The new clown saw but little of Mrs. Braddock and Christine. Braddock's failure to extract money from him made that worthy so disagreeable that his wife and daughter were in mortal terror of his threats to turn the boy adrift if he caught them "coddling" him.
David's close associates were the Noakeses, the contortionist and two or three rather engaging acrobats. As for the women of the company, he had but little to do with them, except in the most perfunctory way. He was always polite, gallant and agreeable, and they made much over him when the opportunity presented itself. They were warm-hearted and demonstrative, sometimes to such an exaggerated degree that he was embarrassed. He was some time in getting accustomed to their effusive friendliness; it dawned on him at last that they were not graceless, flippant creatures, but big-hearted, honest women, in whom tradition had planted the value of virtue. He was not long in forming an unqualified respect for them; it was not necessary for Joey Grinaldi to tell him over and over again that they were good women.
If Christine saw him while she was in the ring, David was never able to determine the fact for himself. He tried to catch her eye a hundred times a day; he looked for a single smile that he might have claimed for his own. Once he caught her in his arms when she stumbled after leaping from the horse at the end of her act. It was very gracefully done on his part. She whispered "Thank you," but did not smile, and therein he was exalted. There was no day in which he failed to perform some simple act of gallantry for her and Mrs. Braddock, always with an unobtrusive modesty that pleased them. Sometimes he left spring flowers for them; on other occasions he bought sweetmeats and pastry in the towns and smuggled them into their hands, not without a conscious glow of embarrassment and guilt. He was ever ready to seize upon the slightest excuse to be of service to them, despite the fact that they resolutely held aloof from him. The entire company of performers understood the situation and cultivated a rather malicious delight in abetting his clandestine courtesies.

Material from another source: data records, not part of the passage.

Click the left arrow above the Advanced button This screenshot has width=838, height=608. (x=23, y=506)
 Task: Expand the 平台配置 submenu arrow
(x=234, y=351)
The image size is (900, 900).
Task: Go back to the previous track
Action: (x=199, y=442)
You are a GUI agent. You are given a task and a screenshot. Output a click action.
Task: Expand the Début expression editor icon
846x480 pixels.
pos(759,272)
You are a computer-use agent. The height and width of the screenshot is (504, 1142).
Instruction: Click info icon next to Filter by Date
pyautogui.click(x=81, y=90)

It was no other than the queen of equestrians, Mademoiselle Denise (in reality an Irish woman with three children who attended school and a husband who never had attended one, although he was an exceptionally brilliant man when it came to head balancing)—it was Denise who, one rainy evening, brought Christine and David together between performances in a most satisfying manner by taking the former to visit a fortune-teller whose home was quite a distance from the show lot, first having sent David there on a perfectly plausible pretext. The young people met on the sidewalk in front of the house bearing the number Mademoiselle Denise had given to David. To say that he was surprised at seeing Christine under the same umbrella with the older woman would be putting it very tamely; to add that both of them were shy and uneasy is certainly superfluous. Moreover, when I say that David was obliged to inform Mademoiselle Denise that she had given him the wrong number; that a hod-carrier instead of a sorceress dwelt within,—when I say this, you may have an idea that there was no fortune-teller in the beginning. And then, when the head-balancing husband suddenly appeared and walked off with Denise, leaving the embarrassed youngsters to follow at any pace they chose, you may be quite certain that there was a conspiracy afoot.

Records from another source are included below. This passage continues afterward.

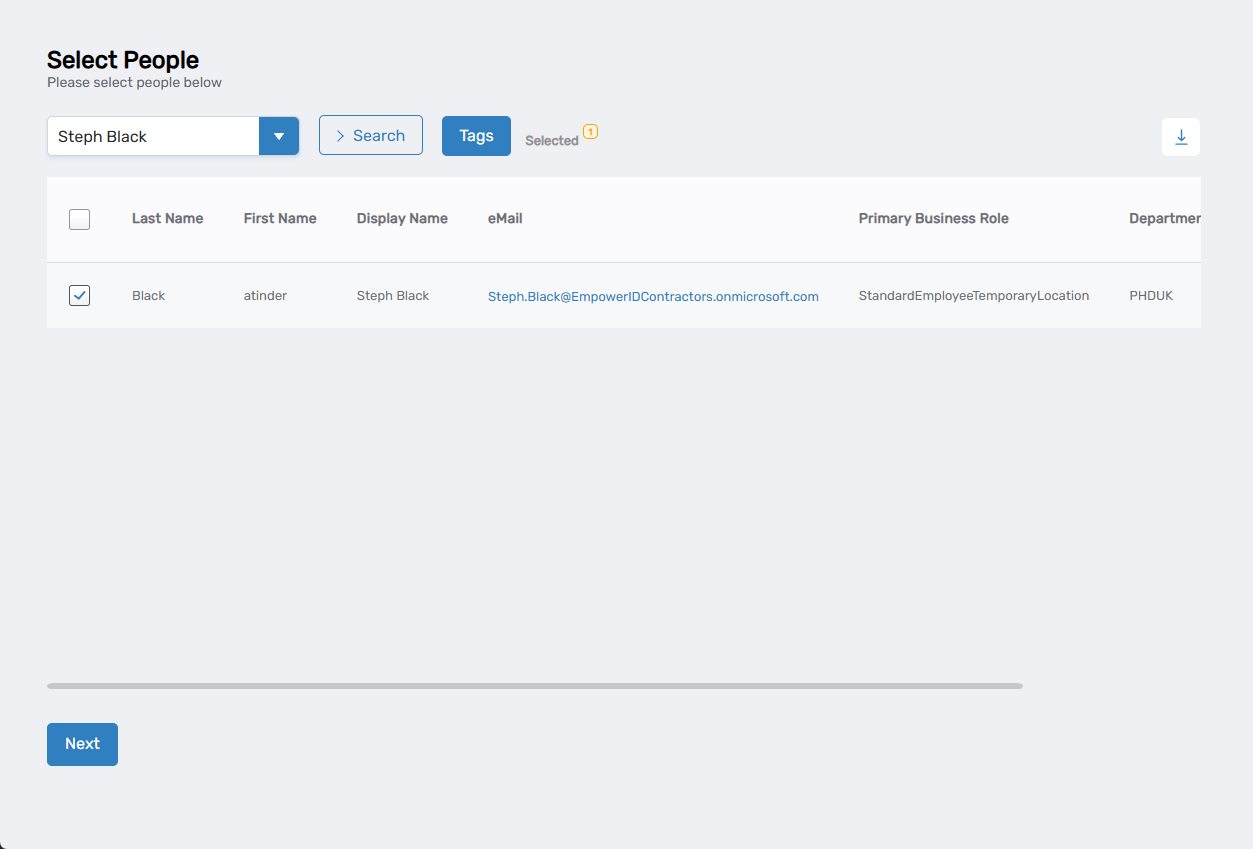Viewport: 1253px width, 849px height.
Task: Sort by Last Name column header
Action: (x=167, y=219)
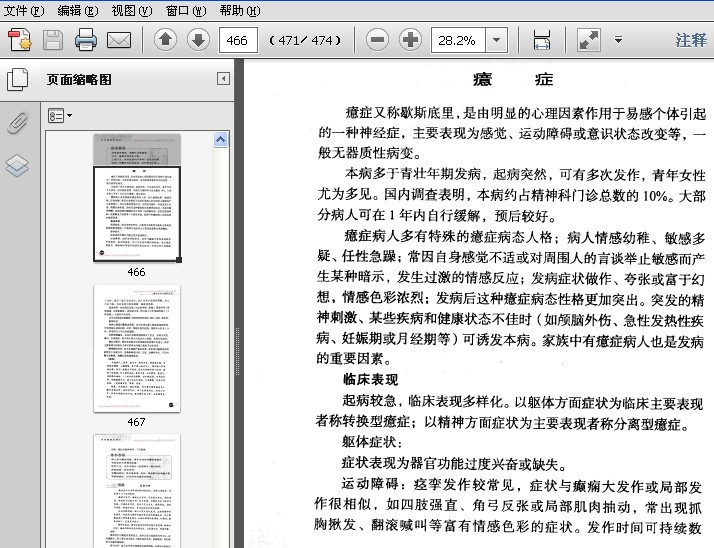
Task: Open thumbnail options dropdown menu
Action: 60,116
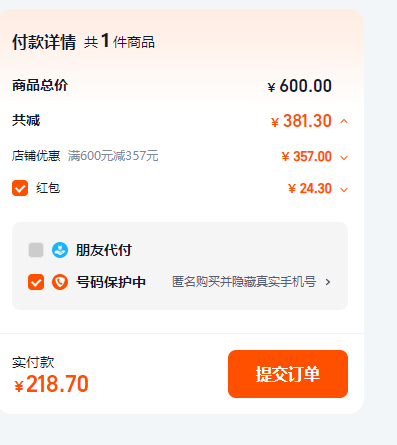This screenshot has height=445, width=397.
Task: Click the blue 朋友代付 friend-pay icon
Action: coord(60,250)
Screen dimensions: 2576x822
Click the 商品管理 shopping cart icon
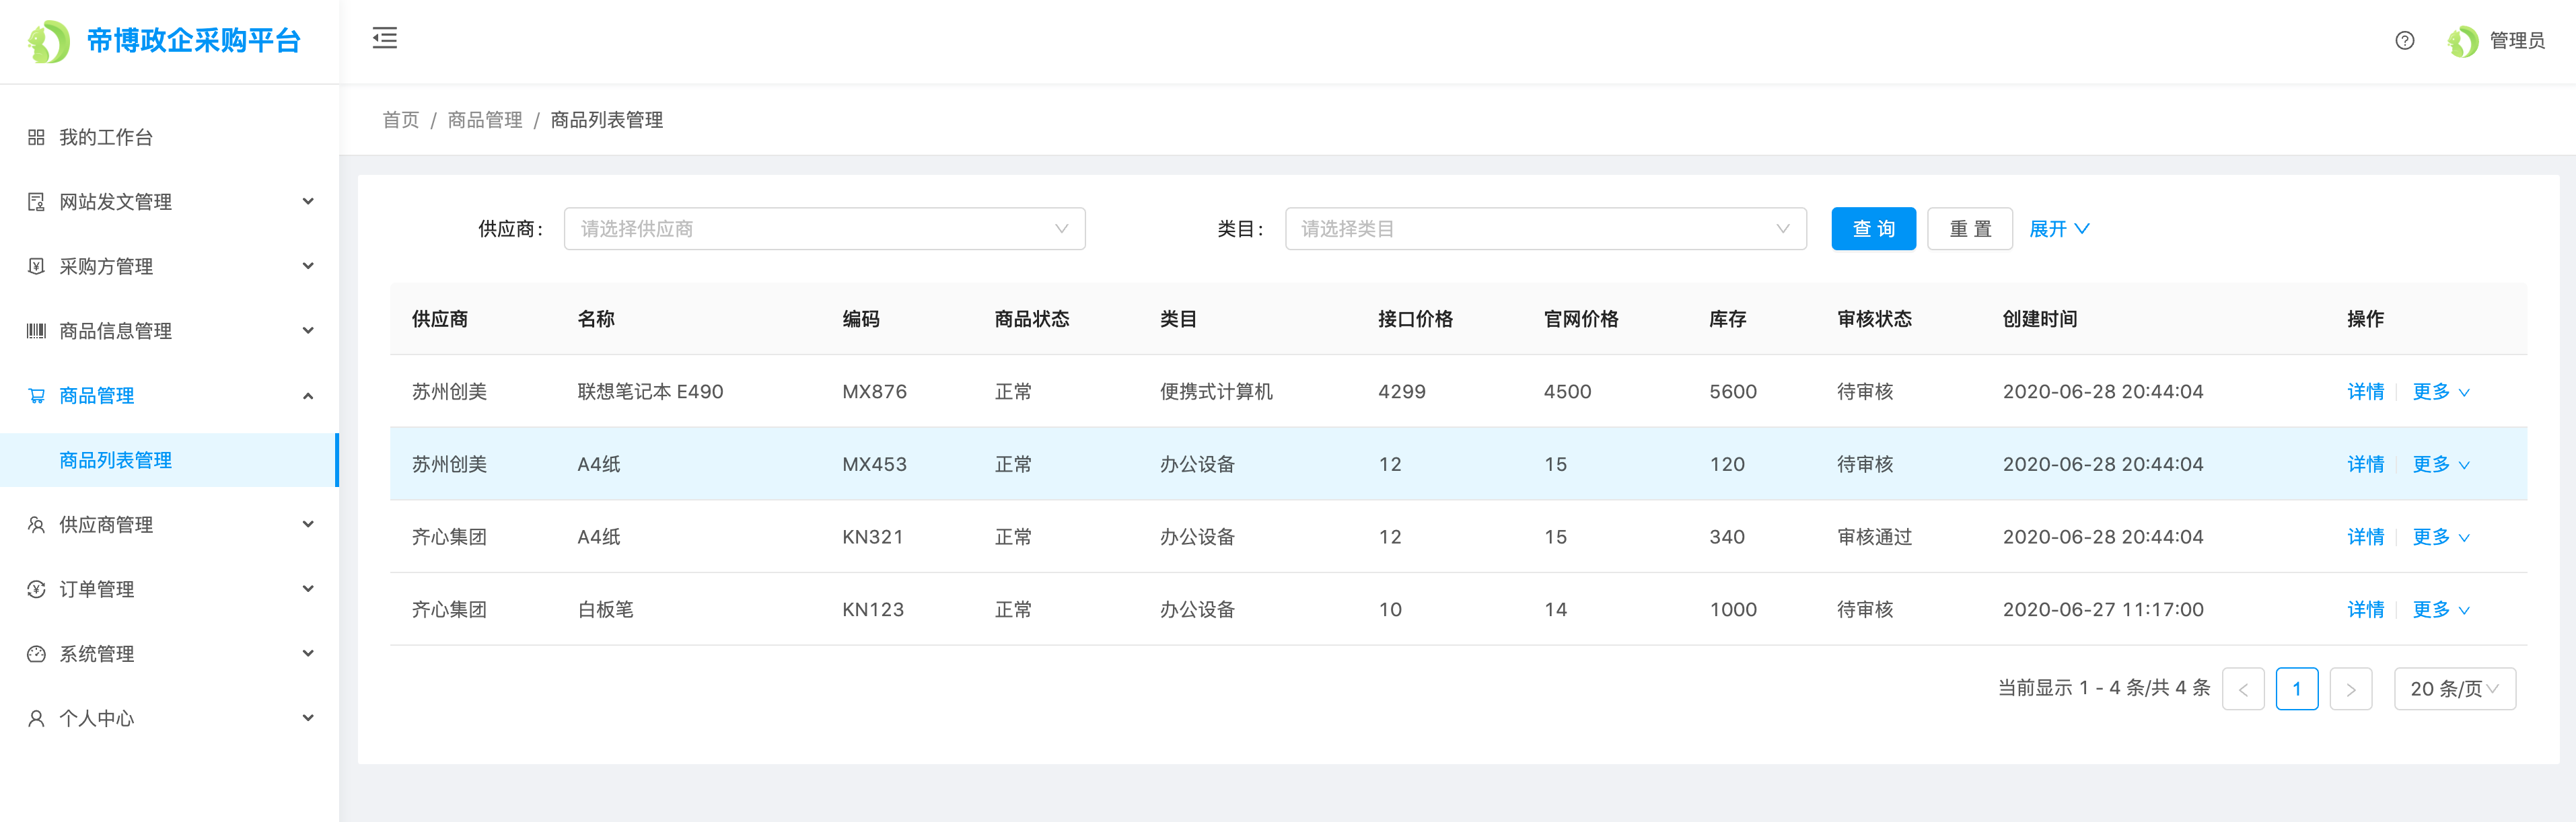coord(36,396)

Christine walked demurely beside David, under a rigid umbrella. They were seven blocks from the circus lot; it was quite dark and drizzly. For the first two blocks they had nothing to say to each other, except to venture the information that it was raining. In the second block, a very lonely stretch indeed, David, whose eyes had not left the backs of the wily couple ahead, regained his composure and with it his natural gallantry.
"Perhaps you had better take my arm, Miss—Miss Christine," he said stiffly.
She took it, rather awkwardly perhaps but very resolutely.
"I thought I heard something in the bushes back there," she said in extenuation.
"It was the wind," he vouchsafed, but his thoughts went at once to Blake. Involuntarily he looked over his shoulder and quickened his pace. She felt his arm stiffen.